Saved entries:

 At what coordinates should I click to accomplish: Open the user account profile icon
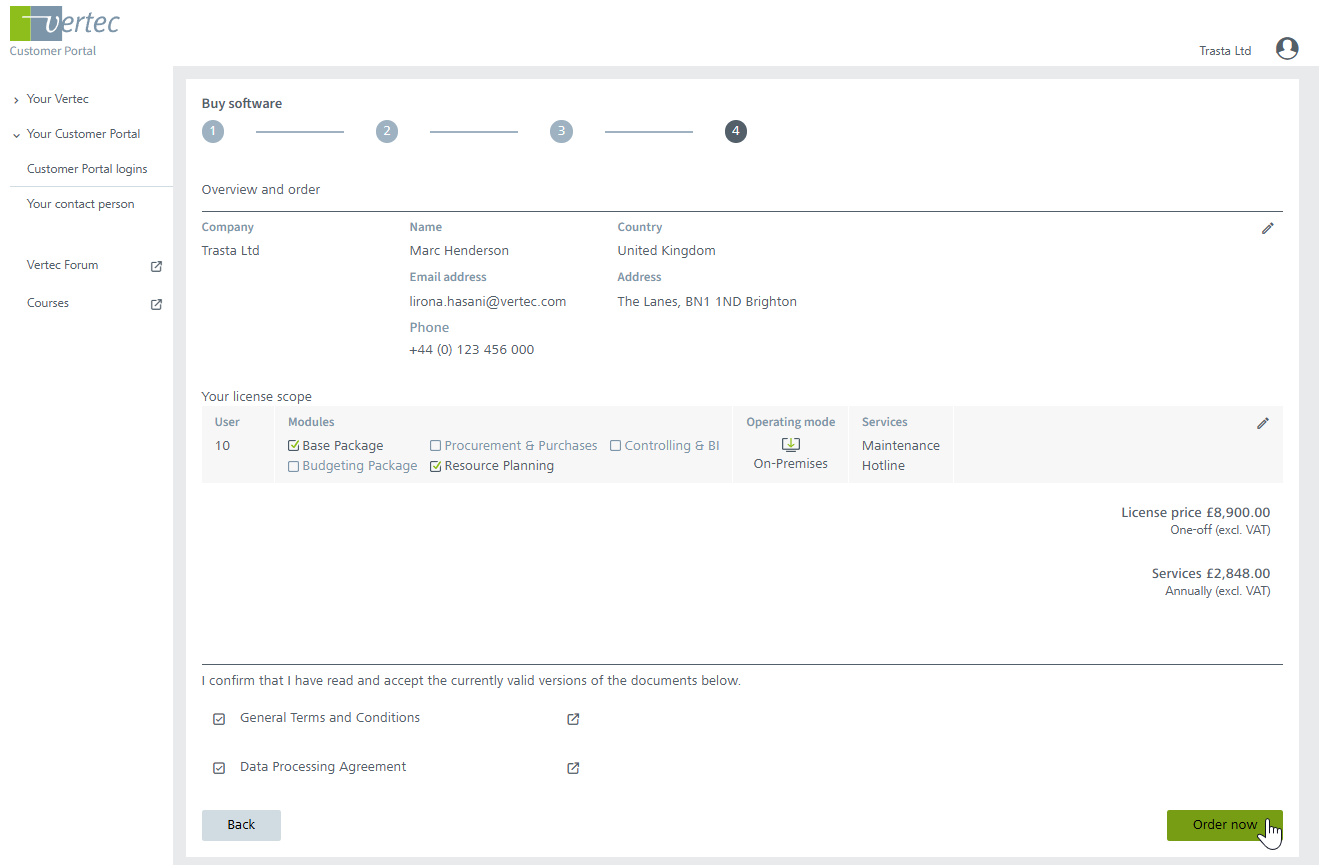(x=1287, y=49)
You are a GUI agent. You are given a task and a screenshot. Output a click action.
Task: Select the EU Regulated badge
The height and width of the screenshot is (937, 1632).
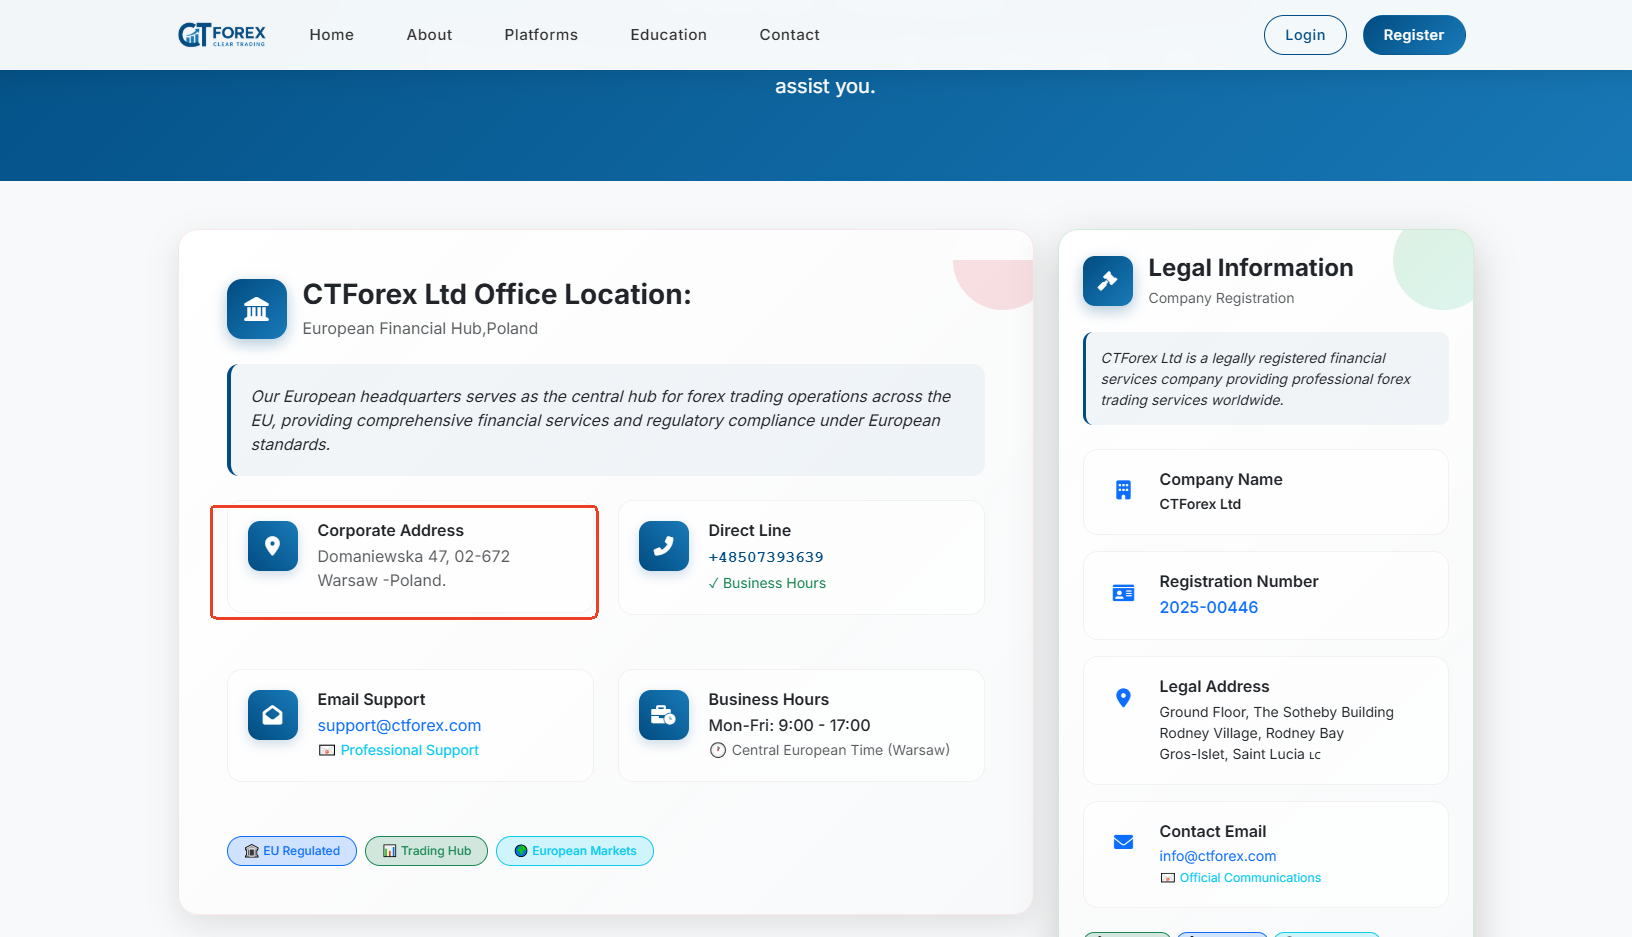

Problem details: Once the pictures are set aside, write out the entries verbatim.

Reply:
 At what coordinates should I click to accomplish: Open the user account profile icon
(x=1287, y=49)
You are a GUI agent. You are given a task and a screenshot. Output a click action.
Task: Select the EU Regulated badge
The height and width of the screenshot is (937, 1632).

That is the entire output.